Paul: C’mon now … back to the drudgery.
John: You’re just making it like this. It’s you who’s bloody making it like this.
Ah, collaboration.
That’s what it sounds like, isn’t it?
It’s not all rainbows and puppy dogs and sunshine. Sometimes it’s messy. Sometimes it’s ugly. Sometimes it’s four people sitting around griping at one another for weeks on end until …
Until …
Until they create genius.
Until they create history.
I don’t know if you’re a Beatles fan, or if you’ve seen “The Beatles: Get Back” on Disney Plus. You don’t have to have seen it, or to be a fan, to get what I’m saying.
Here’s what I’m saying.
Collaboration — that all-important, future-ready skill we’ve been talking about for years — sounds like peace, love, and harmony. It sounds like everyone getting along and moving things forward blissfully.
It’s not like that at all.
It’s about being open and honest … and sometimes, that’s ugly. Brutal. Painful.
But if everyone trusts one another — if everyone understands that what’s being said is not personal, but rather is for the greater good of everyone involved — then you can say what needs to be said, move things forward, create a bit of history, and still be friends.
The Beatles did that. They walked into a room in early 1969 without anything — no songs, no ideas.
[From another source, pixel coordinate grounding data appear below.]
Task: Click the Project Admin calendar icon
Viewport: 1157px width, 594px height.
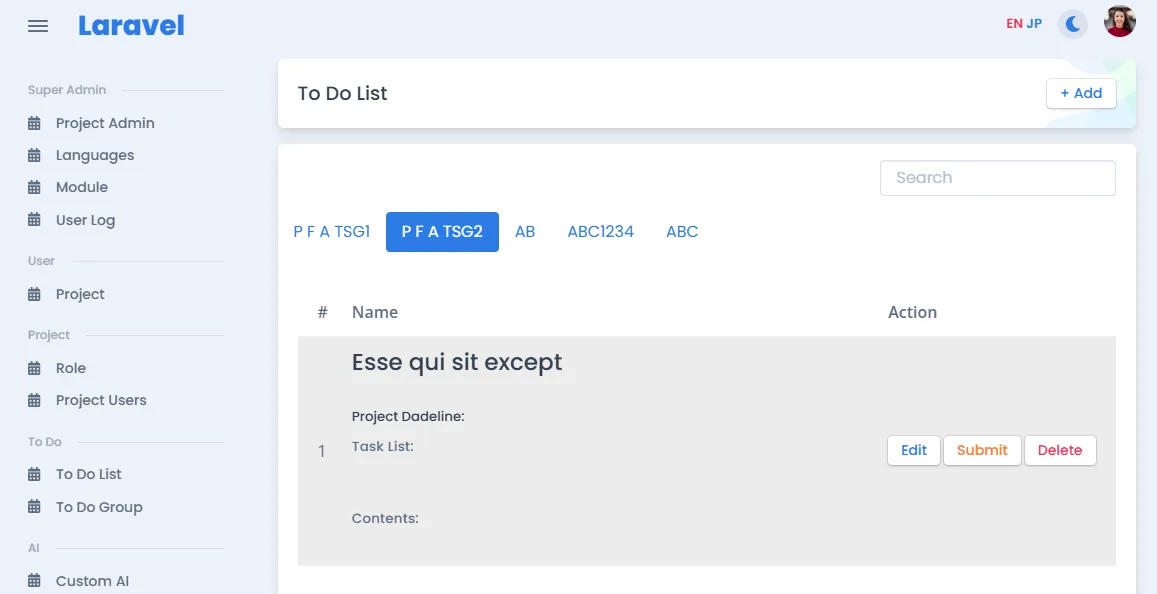Action: tap(34, 123)
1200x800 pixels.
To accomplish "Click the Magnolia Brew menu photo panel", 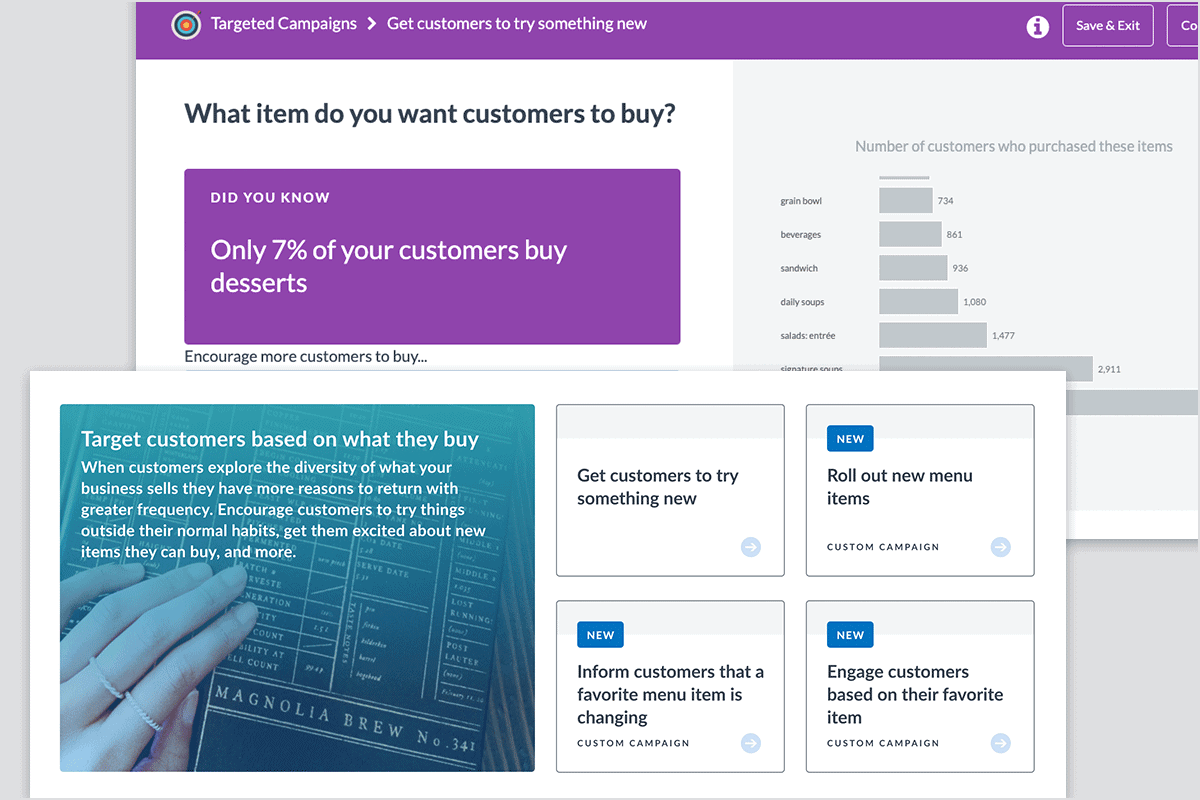I will (x=297, y=588).
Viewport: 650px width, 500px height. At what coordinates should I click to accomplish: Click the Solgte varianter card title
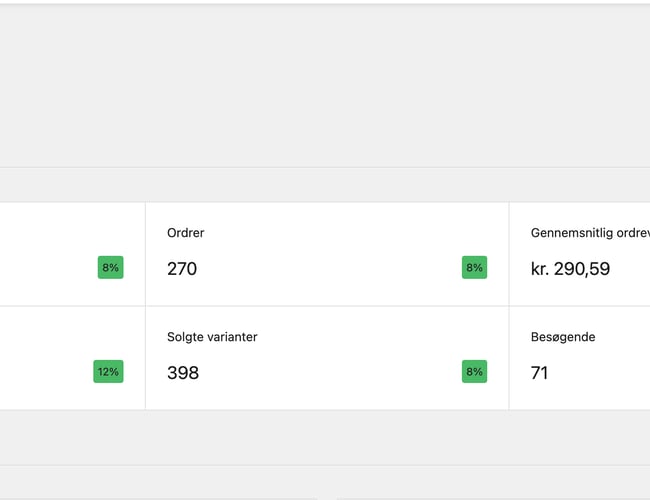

They gave themselves three weeks to write, record, and perform an entire album live.
That’s pressure. That kind of pressure forced them to collaborate in an open, honest, and often uncomfortable manner. It ended with rock and roll history on Jan. 30, 1969, on the roof of 3 Savile Row in London.
The downside, of course, is that the experience killed the band.
The upside is that these four individuals took that experience, learned from it, and collaborated with countless others on solo careers that gave the world so much more than The Beatles alone had to offer.
Open and honest. It doesn’t mean being ugly, or brutal. It simply means knowing that everyone in the room trusts you to say what needs to be said for the greater good. It’s about trust.
At the MACPA, we define trust as the degree to which you can predict someone or something. We believe it has four components:
- Predictability: I can predict your behavior.
- Common ground. We share and live our values and objectives.
- Consideration: We will take each other’s needs into consideration before our own.
- Forewarning: We will tell each other before doing something that is not in our best interests.
Those four components are the essence of trust, which is the essence of collaboration. And collaboration is the essence of greatness.
Ask John, and Paul, and George, and Ringo.